McMansion pioneers Toll Brothers Inc., our country’s biggest luxury homebuilder, reported its bleakest annual results since going public during the Reagan administration. The company may deliver only 2,000 to 3,000 homes during fiscal 2009 (instead of this year’s 4,743), which means the recently-posted $297.8 million fiscal loss will likely get worse before it gets better.
“Obviously, there are enormous challenges in our industry,” CEO Bob Toll said in a statement. His tone was different only a few months ago, during a feisty March interview with The Observer, excerpted below.
On the housing system: “The reason capitalism works is that one of the basic instincts of human nature is greed; everybody wants to get bigger, better, more, you know? And there are very few of us that walk around all day long with the thought of being our brother’s keeper.”
On social responsibility: “No, I don’t think we’re feeling socially responsible not to sell homes. I think it’s on a business basis that we don’t want to sell homes to people that are going to fail, because we don’t want those homes back.”
On compensation: “I definitely deserve to make four, five [million], etc., in that range, for the work that I do.”
On American foreclosures: “I try when I’m not working not to worry. What do I worry about? I worry about my family’s health first.”

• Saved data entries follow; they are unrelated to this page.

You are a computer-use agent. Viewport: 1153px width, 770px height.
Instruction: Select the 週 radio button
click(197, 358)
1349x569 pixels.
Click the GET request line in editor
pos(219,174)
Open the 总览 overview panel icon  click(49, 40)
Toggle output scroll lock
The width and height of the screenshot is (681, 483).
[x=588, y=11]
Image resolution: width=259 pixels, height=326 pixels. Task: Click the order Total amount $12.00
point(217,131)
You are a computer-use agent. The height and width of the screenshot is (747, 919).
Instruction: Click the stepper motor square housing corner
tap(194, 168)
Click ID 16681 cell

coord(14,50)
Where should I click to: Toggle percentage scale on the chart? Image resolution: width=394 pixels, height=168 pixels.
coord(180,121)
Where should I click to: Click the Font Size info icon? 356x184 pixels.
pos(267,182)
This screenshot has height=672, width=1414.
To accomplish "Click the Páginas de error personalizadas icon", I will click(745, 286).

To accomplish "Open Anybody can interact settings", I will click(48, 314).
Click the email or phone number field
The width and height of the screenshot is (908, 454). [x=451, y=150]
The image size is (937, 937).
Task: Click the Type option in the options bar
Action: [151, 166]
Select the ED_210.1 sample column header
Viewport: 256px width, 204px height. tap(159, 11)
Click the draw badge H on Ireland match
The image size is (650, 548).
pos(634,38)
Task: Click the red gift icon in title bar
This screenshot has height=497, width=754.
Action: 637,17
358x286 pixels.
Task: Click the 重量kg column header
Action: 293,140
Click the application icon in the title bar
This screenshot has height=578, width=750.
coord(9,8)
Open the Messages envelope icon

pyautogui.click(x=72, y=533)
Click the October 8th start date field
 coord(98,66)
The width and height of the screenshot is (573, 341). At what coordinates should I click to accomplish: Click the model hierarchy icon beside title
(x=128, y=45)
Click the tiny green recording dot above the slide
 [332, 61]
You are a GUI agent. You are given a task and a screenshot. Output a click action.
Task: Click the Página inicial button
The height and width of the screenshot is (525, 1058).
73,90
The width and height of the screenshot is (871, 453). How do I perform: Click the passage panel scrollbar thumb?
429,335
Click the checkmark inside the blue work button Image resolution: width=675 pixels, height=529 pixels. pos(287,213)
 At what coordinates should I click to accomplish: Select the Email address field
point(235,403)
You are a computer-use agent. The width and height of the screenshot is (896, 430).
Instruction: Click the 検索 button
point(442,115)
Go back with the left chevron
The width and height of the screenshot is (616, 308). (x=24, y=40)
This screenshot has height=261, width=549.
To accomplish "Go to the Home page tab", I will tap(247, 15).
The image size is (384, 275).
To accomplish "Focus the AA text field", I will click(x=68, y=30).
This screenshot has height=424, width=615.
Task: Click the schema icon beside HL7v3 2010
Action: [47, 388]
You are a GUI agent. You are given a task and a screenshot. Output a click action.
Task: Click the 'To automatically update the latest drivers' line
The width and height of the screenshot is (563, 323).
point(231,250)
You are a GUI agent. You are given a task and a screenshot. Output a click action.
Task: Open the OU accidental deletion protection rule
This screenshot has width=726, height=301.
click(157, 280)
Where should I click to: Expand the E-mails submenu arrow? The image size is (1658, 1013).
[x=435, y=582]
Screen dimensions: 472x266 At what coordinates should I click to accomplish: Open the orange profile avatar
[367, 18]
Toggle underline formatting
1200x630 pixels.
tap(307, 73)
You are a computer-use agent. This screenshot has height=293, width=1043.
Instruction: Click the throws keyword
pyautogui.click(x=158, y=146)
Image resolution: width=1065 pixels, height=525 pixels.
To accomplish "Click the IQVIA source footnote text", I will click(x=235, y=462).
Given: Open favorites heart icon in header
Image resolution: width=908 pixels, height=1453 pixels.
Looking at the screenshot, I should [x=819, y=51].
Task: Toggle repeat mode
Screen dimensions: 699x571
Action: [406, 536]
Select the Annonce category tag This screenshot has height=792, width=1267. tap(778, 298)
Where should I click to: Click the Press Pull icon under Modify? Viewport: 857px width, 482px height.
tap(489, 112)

On New York City: “Is Manhattan in a bubble? It doesn’t seem to me that it is. Manhattan is supported not just by the local market, not just by the region, not just by people from all over the United States who want to have a pied à terre, but it’s also supported by foreign buyers.”
On artists leaving the East Village, where Toll recently built One Ten 3rd: “Hey, Max, once upon a time the populace of the United States wore buckskin and deerskin, rode ponies and hunted with bows and arrows, and I’m sure they didn’t appreciate it when your kind came to the Untied States.”